# ACTIVITY
In the records below, find the line containing "Where should I" and print it and every line after it exactly, through the end. Skip pictures.

#### DATA TO USE ####

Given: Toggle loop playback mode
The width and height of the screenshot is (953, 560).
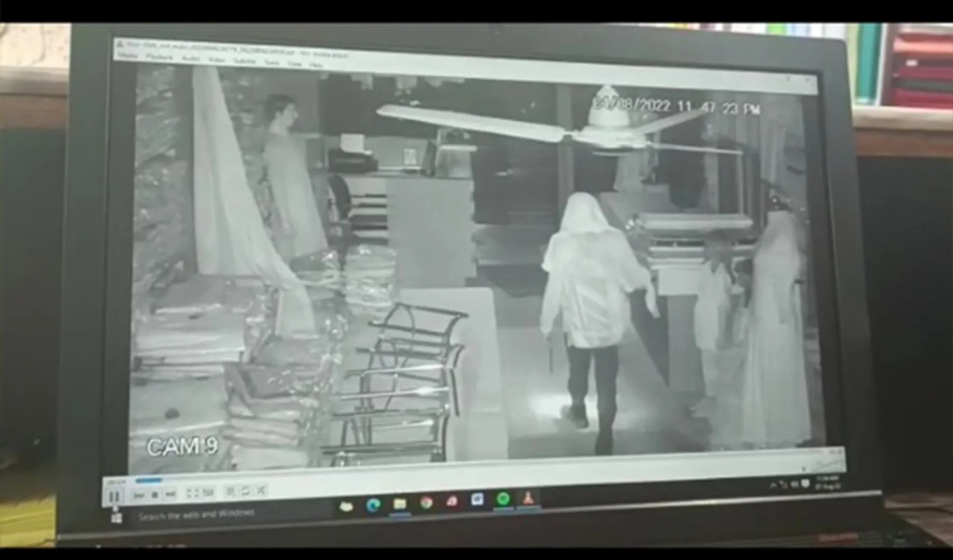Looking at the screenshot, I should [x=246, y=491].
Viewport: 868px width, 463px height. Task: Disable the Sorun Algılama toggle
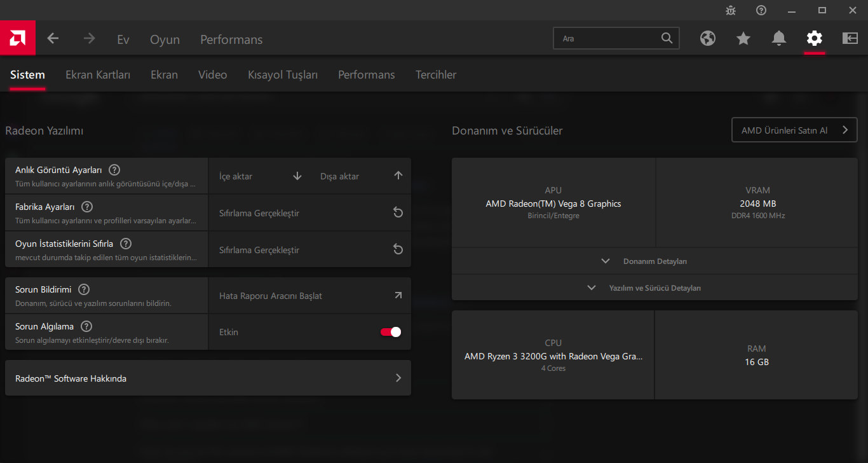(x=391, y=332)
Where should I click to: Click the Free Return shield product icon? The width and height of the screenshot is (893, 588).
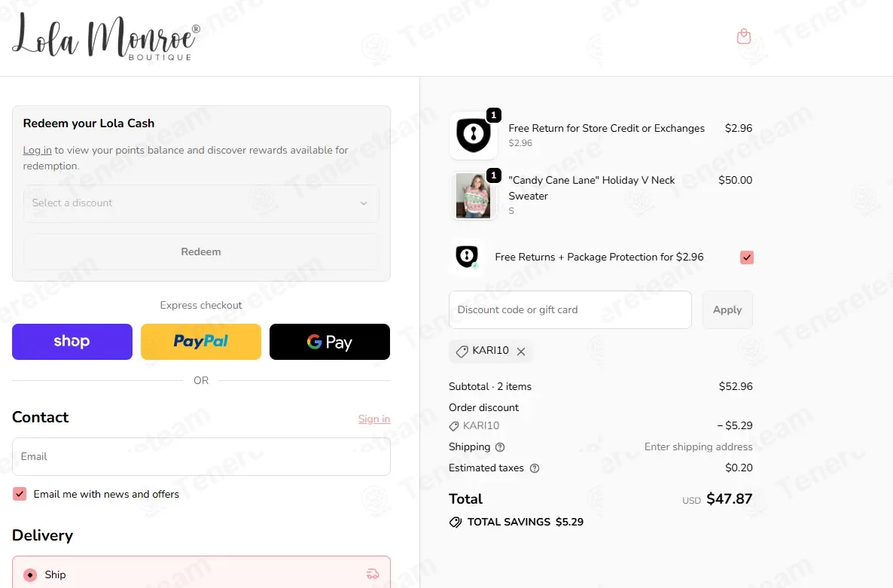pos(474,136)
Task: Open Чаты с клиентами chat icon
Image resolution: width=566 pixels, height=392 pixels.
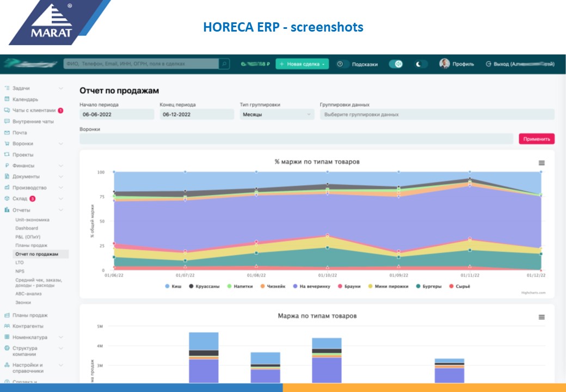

####

# PROBLEM SOLUTION
Where should I click to: Click the Free Return shield product icon? The width and height of the screenshot is (893, 588).
pos(474,136)
Task: Open Чаты с клиентами chat icon
Image resolution: width=566 pixels, height=392 pixels.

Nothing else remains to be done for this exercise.